Problem set:
A - Using the notes on scattering and collisional excitation, explain in one to three sentences why drivers dim their headlights in fog.
B - From the notes on scattering and collisional excitation, rewrite everything from "Forward scattering can" down to "at oncoming cars.", substituting "mist" for "fog".
C - Decide whether each statement agrees with the notes on scattering and collisional excitation. Answer yes or no for each, and quote the words from the notes that settle it.
(i) Particles smaller than the wavelength of light scatter isotropically.
(ii) The quantity q12 is called the collisional rate coefficient.
(iii) As the slit aperture widens, the diffraction pattern broadens.

─── Selected extract

## Contents

### Increasing Grain Size

We return to the model in which an infinite plane wave passes through an aperture, is focused by an infinite lens, and shines on a wall. In this model, as the slit aperture widens (a increases), then the diffraction pattern narrows. Thus, for larger grain sizes, there is more forward scattering than in other directions. The fitting formula for the power pattern for large grains is:

$F(\theta )={1-g^2\over 1+g^2-2g\cos \theta } \,\!$

where $g\equiv \left\langle \cos \theta \right\rangle ={\int {F\cos \theta d\Omega }\over \int {Fd\Omega }}$. Note that this formula fails for $\theta =100^\circ$. If g = 1, then we have isotropic scattering, and as $g\to 1$, F(θ) peaks increasingly in the θ = 0 direction (it is increasingly “forward throwing”).

### Forward Scattering

Forward scattering can actually increase the intensity of light in some areas over if there were no scattering at all. If particles are smaller that the wavelength of light, there is isotropic scattering. For larger particles, the power is more concentrated in the perfectly forward and backward directions. This is why, where there is fog, you dim your headlights. The larger scattering particles in the fog actually increases the intensity of light reflected back at you and at oncoming cars.

### Collisional Excitation Cross-sections

The Einstein analog:

$\overbrace{A}^{low\ E\ particle} + \overbrace{B_{fast}}^{high\ E\ e^-} \to \overbrace{A^*}^{excited} + B_{slow} \,\!$

So the Rate of Excitations Rex is given by:

$R_{ex}= n_ An_ B\sigma _{12}f(v_{rel})v_{rel} \,\!$

Suppose we have some distribution of relative velocities given by f(v)dv, where f is the fraction of collisions occurring with relative velocities [vrel,vrel + dv]. Then:

$R_{ex}= n_ An_ B\int _0^{\infty }f(v)dv\sigma _{12}(v)v \,\!$
$=n_ An_ B \left\langle \sigma _{12}v\right\rangle \,\!$
$=n_ An_ Bq_{12} \,\!$

where q12 is the “collisional rate coefficient” [cm3s − 1]. Then the Rate of de-excitation is given by:

$R_{deex} = n_ An_ B\int _0^\infty {f(v)v\, dv\sigma _{21}(v) = n_ A^*n_ Bq_{21}} \,\!$

We recognize now that $\sigma _{12}(v)n_ An_ Bf(v)dv\, v$ is the rate of excitations of A using B moving at relative velocity v. If we have detailed balance, then this has to be the same as the rate of de-excitation $n_ A^*n_ Bf(v^\prime )v^\prime \sigma _{21}(v^\prime )$.

──────
─── Source material

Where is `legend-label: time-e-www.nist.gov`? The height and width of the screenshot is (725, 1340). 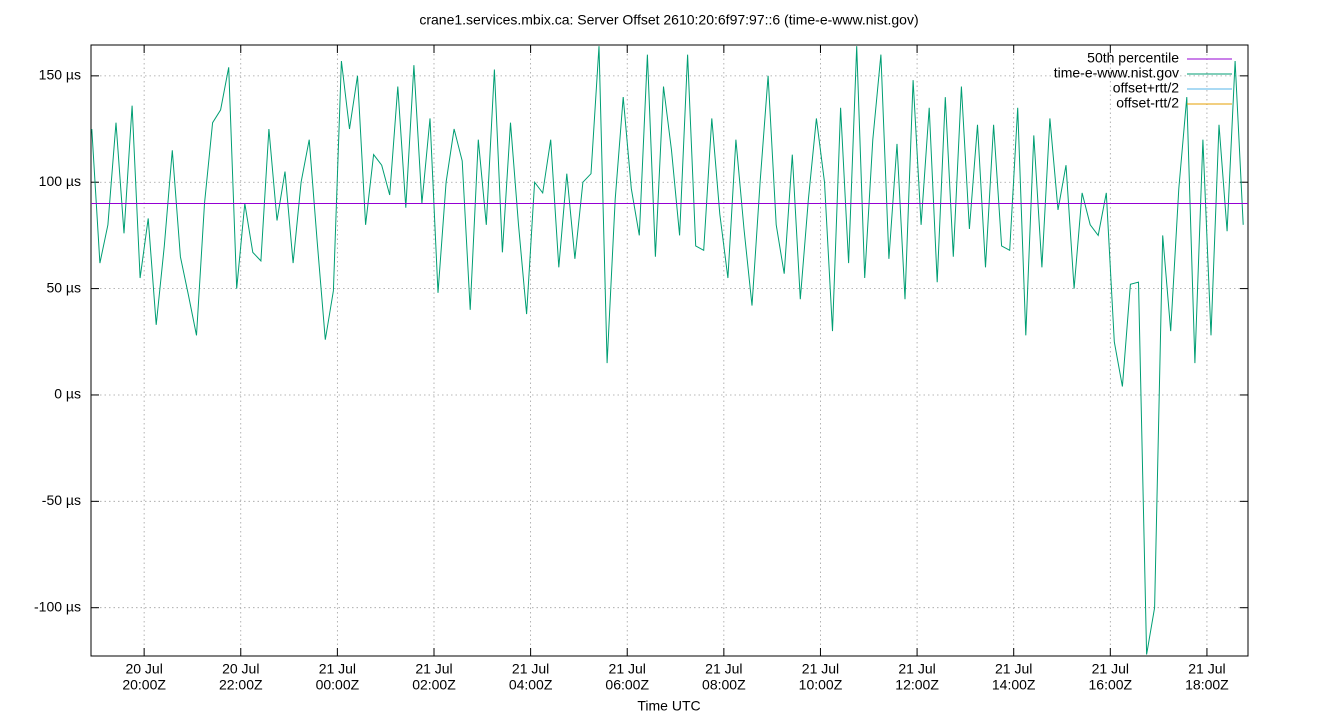
legend-label: time-e-www.nist.gov is located at coordinates (1116, 73). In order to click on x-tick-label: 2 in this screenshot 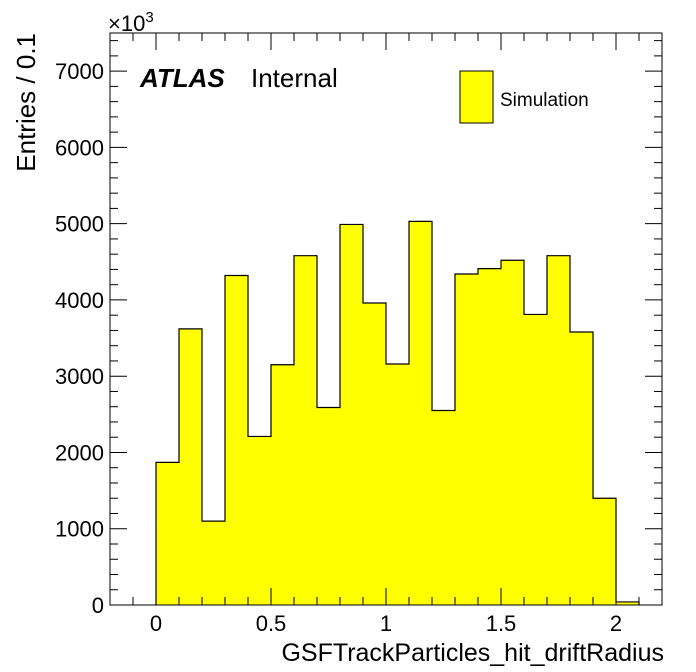, I will do `click(616, 624)`.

──────

Written answers:
A - For larger particles, scattered power is concentrated in the forward and backward directions instead of spreading evenly. The larger scattering particles in fog therefore increase the intensity of light reflected back at the driver and at oncoming cars, so dimming the headlights reduces that glare.

B -
Forward scattering can actually increase the intensity of light in some areas over if there were no scattering at all. If particles are smaller that the wavelength of light, there is isotropic scattering. For larger particles, the power is more concentrated in the perfectly forward and backward directions. This is why, where there is mist, you dim your headlights. The larger scattering particles in the mist actually increases the intensity of light reflected back at you and at oncoming cars.

C -
(i) Yes: "If particles are smaller that the wavelength of light, there is isotropic scattering."
(ii) Yes: "where q12 is the “collisional rate coefficient”"
(iii) No: "as the slit aperture widens (a increases), then the diffraction pattern narrows."